**The problem**
The lines that make up this material should each be returned exactly.
/---
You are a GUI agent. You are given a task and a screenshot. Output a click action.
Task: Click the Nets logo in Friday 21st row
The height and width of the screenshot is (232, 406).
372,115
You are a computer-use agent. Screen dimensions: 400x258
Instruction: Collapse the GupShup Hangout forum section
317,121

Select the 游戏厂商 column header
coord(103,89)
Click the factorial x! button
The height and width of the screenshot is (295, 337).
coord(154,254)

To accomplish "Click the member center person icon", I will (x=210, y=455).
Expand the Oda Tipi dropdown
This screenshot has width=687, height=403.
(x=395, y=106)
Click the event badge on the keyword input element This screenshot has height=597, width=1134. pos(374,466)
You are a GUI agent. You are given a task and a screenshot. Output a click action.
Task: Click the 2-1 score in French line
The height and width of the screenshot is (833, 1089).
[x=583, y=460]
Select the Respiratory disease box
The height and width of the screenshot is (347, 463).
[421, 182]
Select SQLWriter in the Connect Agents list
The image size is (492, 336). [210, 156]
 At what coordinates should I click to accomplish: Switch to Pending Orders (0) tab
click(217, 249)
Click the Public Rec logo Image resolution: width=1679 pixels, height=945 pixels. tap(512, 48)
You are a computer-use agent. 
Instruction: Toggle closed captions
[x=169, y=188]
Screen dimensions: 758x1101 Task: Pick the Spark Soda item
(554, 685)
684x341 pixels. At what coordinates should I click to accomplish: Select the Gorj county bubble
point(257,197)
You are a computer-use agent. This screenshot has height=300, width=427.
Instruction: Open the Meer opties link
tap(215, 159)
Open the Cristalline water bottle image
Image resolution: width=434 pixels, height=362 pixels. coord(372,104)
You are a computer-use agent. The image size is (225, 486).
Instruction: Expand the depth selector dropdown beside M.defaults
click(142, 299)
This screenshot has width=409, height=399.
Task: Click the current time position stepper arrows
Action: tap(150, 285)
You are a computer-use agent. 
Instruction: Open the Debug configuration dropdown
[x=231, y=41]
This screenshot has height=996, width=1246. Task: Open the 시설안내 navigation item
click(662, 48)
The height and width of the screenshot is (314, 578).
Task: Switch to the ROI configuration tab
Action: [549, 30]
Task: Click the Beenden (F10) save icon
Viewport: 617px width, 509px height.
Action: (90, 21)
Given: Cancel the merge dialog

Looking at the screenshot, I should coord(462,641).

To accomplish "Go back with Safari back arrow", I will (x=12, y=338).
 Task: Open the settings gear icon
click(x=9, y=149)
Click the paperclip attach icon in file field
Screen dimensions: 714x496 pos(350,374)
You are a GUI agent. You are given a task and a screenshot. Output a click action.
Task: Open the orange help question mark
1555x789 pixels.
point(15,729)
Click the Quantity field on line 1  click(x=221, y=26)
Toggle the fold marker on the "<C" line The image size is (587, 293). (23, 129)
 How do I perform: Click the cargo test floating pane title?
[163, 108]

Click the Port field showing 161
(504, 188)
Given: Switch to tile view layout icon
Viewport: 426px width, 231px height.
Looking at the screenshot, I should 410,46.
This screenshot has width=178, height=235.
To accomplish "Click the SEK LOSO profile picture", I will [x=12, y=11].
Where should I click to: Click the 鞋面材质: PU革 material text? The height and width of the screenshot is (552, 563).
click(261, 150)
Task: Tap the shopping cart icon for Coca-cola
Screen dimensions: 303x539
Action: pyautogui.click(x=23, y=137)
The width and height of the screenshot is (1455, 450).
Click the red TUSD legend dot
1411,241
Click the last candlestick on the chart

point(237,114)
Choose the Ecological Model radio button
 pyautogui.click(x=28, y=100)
\---
**Output of the exercise**
You are a GUI agent. You are given a task and a screenshot. Output a click action.
Task: Click the Nets logo in Friday 21st row
The height and width of the screenshot is (232, 406).
372,115
You are a computer-use agent. Screen dimensions: 400x258
Instruction: Collapse the GupShup Hangout forum section
317,121

Select the 游戏厂商 column header
coord(103,89)
Click the factorial x! button
The height and width of the screenshot is (295, 337).
coord(154,254)

To accomplish "Click the member center person icon", I will (x=210, y=455).
Expand the Oda Tipi dropdown
This screenshot has width=687, height=403.
(x=395, y=106)
Click the event badge on the keyword input element This screenshot has height=597, width=1134. pos(374,466)
You are a GUI agent. You are given a task and a screenshot. Output a click action.
Task: Click the 2-1 score in French line
The height and width of the screenshot is (833, 1089).
[x=583, y=460]
Select the Respiratory disease box
The height and width of the screenshot is (347, 463).
[421, 182]
Select SQLWriter in the Connect Agents list
The image size is (492, 336). [210, 156]
 At what coordinates should I click to accomplish: Switch to Pending Orders (0) tab
click(217, 249)
Click the Public Rec logo Image resolution: width=1679 pixels, height=945 pixels. tap(512, 48)
You are a computer-use agent. 
Instruction: Toggle closed captions
[x=169, y=188]
Screen dimensions: 758x1101 Task: Pick the Spark Soda item
(554, 685)
684x341 pixels. At what coordinates should I click to accomplish: Select the Gorj county bubble
point(257,197)
You are a computer-use agent. This screenshot has height=300, width=427.
Instruction: Open the Meer opties link
tap(215, 159)
Open the Cristalline water bottle image
Image resolution: width=434 pixels, height=362 pixels. coord(372,104)
You are a computer-use agent. The image size is (225, 486).
Instruction: Expand the depth selector dropdown beside M.defaults
click(142, 299)
This screenshot has width=409, height=399.
Task: Click the current time position stepper arrows
Action: tap(150, 285)
You are a computer-use agent. 
Instruction: Open the Debug configuration dropdown
[x=231, y=41]
This screenshot has height=996, width=1246. Task: Open the 시설안내 navigation item
click(662, 48)
The height and width of the screenshot is (314, 578).
Task: Switch to the ROI configuration tab
Action: [549, 30]
Task: Click the Beenden (F10) save icon
Viewport: 617px width, 509px height.
Action: (90, 21)
Given: Cancel the merge dialog

Looking at the screenshot, I should coord(462,641).

To accomplish "Go back with Safari back arrow", I will (x=12, y=338).
 Task: Open the settings gear icon
click(x=9, y=149)
Click the paperclip attach icon in file field
Screen dimensions: 714x496 pos(350,374)
You are a GUI agent. You are given a task and a screenshot. Output a click action.
Task: Open the orange help question mark
1555x789 pixels.
point(15,729)
Click the Quantity field on line 1  click(x=221, y=26)
Toggle the fold marker on the "<C" line The image size is (587, 293). (23, 129)
 How do I perform: Click the cargo test floating pane title?
[163, 108]

Click the Port field showing 161
(504, 188)
Given: Switch to tile view layout icon
Viewport: 426px width, 231px height.
Looking at the screenshot, I should 410,46.
This screenshot has width=178, height=235.
To accomplish "Click the SEK LOSO profile picture", I will [x=12, y=11].
Where should I click to: Click the 鞋面材质: PU革 material text? The height and width of the screenshot is (552, 563).
click(261, 150)
Task: Tap the shopping cart icon for Coca-cola
Screen dimensions: 303x539
Action: pyautogui.click(x=23, y=137)
The width and height of the screenshot is (1455, 450).
Click the red TUSD legend dot
1411,241
Click the last candlestick on the chart

point(237,114)
Choose the Ecological Model radio button
 pyautogui.click(x=28, y=100)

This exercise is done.